The one good thing that came out of this is I talked to a lot of people in the last week I hadn’t heard from in over a dozen years. The bad news is that I’m still working on a code base that he wrote a huge percentage of, and every time I dig into it, I find some hilarious comment of his buried in the code, or in a JIRA ticket. I’m the last person from the original crew still working on this product, so that makes the whole situation bizarre. Anyway, it was good to talk to old friends and remember dumb stories that happened almost twenty years ago.

Other news – not much. I am taking another trip to Vegas in the first week of March. Once again, I found out I had a window to take a vacation either in a month, or wait for like six months and then watch that window close, so I had to book something right away. I looked at a few options, and thought about going to Phoenix for spring training, but things got stupid expensive fast, so that didn’t happen. Also thought about going to Colorado, but no baseball and it would probably be too cold. Indiana is not an option; it’s always super expensive to fly out there for some dumb reason. It would have been cheaper to fly to Hawaii, and there’s no chance of a freak snowstorm on Maui in March. So, Vegas it is.

I’m staying at Vdara this time, the all-suite tower of the Aria, sort of next to and behind the Bellagio. I booked through Southwest, and things were really cheap that week. I know the resort fee scam, but even with that factored in, it was pretty damn inexpensive to get a room with a kitchen in it. A car was also cheap, so I’ll probably be driving in the desert and posting from half-dead malls that have air conditioning.

Actually, I have no idea what I’m doing, though. It’s an odd time to visit, with a lot of shows dark (no Penn and Teller) and no minor-league baseball that early.
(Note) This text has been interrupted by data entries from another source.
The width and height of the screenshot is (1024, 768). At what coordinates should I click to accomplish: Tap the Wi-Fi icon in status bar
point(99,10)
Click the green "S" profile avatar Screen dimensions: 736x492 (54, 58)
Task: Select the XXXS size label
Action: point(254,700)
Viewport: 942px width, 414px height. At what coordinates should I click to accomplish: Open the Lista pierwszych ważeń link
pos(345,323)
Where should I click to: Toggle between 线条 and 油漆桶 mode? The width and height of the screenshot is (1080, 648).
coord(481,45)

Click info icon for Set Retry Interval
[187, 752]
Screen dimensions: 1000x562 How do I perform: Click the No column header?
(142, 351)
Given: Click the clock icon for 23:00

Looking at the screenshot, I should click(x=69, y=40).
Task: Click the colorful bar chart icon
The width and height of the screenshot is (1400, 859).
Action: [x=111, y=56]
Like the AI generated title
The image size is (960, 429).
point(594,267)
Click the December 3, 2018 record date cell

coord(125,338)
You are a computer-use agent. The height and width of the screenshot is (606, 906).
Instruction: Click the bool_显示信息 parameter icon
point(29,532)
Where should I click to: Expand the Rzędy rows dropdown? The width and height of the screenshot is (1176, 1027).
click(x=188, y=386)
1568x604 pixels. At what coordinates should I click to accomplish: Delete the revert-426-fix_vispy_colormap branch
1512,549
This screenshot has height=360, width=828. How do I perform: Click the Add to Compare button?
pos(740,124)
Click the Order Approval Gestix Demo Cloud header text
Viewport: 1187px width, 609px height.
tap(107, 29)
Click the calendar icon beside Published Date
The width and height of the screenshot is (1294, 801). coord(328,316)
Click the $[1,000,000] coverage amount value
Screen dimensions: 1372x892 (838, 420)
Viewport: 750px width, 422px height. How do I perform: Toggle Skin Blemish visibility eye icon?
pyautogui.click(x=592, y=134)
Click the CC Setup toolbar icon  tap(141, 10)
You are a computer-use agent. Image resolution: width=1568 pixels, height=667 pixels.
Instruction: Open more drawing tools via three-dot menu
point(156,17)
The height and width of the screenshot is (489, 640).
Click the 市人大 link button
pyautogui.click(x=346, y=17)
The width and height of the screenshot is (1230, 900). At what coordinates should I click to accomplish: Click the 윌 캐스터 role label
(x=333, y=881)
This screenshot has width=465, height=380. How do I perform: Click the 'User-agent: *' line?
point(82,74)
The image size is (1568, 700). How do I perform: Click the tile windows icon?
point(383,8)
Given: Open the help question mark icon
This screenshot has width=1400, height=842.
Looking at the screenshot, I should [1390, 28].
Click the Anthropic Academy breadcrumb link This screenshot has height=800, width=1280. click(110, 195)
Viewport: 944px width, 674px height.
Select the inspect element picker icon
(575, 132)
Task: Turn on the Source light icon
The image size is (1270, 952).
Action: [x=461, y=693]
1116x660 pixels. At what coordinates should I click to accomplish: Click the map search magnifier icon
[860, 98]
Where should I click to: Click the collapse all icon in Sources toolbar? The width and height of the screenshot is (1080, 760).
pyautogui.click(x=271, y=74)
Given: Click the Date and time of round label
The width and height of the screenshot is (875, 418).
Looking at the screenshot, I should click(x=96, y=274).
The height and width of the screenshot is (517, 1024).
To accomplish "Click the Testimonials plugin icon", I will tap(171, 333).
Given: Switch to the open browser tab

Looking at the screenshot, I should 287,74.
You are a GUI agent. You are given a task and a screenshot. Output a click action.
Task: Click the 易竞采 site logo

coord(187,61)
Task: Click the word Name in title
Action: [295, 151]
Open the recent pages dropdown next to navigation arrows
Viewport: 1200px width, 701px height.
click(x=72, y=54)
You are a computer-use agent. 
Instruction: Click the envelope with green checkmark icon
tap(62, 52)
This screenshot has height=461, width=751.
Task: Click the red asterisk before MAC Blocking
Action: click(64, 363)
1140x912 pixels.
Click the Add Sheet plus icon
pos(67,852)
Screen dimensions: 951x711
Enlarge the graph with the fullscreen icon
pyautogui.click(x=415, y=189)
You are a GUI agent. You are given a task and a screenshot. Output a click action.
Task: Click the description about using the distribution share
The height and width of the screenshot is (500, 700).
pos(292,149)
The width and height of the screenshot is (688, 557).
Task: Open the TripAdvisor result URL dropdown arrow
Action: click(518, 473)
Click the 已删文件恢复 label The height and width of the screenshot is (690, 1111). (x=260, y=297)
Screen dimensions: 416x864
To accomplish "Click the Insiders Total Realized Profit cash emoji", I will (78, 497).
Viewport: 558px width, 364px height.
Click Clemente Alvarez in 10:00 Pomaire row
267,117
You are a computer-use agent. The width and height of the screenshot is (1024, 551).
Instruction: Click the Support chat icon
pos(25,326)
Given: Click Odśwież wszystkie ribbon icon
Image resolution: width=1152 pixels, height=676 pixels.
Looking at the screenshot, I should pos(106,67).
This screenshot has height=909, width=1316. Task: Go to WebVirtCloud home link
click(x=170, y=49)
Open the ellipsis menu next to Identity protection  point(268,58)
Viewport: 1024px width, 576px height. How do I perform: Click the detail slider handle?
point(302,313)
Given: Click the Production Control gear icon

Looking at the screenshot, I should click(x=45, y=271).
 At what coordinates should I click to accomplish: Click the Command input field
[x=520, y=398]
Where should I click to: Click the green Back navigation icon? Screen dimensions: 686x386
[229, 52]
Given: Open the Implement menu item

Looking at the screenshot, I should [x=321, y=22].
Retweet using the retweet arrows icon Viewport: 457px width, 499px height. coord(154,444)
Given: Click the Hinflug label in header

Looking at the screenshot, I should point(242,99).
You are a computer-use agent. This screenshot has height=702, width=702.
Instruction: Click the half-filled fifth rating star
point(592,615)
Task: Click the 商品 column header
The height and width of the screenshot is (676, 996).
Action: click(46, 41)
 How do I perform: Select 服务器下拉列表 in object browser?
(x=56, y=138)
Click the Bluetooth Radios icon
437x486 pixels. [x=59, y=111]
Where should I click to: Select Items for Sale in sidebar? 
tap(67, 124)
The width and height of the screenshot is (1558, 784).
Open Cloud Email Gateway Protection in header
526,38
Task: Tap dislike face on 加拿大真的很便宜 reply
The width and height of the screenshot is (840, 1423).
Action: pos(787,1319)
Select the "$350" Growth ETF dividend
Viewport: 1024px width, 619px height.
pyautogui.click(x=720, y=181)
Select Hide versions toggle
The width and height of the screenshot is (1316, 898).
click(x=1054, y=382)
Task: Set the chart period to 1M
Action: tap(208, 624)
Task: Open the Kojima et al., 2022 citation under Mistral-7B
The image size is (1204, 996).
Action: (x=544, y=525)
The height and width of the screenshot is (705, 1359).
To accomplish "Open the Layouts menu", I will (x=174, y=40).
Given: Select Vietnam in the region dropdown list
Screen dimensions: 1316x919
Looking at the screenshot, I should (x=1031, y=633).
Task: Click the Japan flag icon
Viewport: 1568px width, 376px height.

There’s hockey, but I don’t understand hockey at all. I went to an AHL game once in Milwaukee and was thoroughly confused and could not keep up. It’s like basketball, but at least I can see an orange ball getting thrown back and forth. Also, it feels like I just was in Vegas, and burned through all the stuff I would want to do. So I need to do some research, but I’ve been too busy to get into it.

I’d post about this on Facebook and ask about what to do, but I’m 100% sure I’d get a bunch of stupid fucking replies. Every time I post anything on Facebook, the reply section turns into a stupid open mic discussion group for people who don’t get the fucking joke in the first place. I’m absolutely certain that when I finally do get cancer and post about it, the post is going to get 137 fucking Family Guy memes posted on it or something. I really need to delete my Facebook account and get it over with, but it’s the only place I sell books. Not that I sell any books at this point.

I still have a book out. Just a reminder.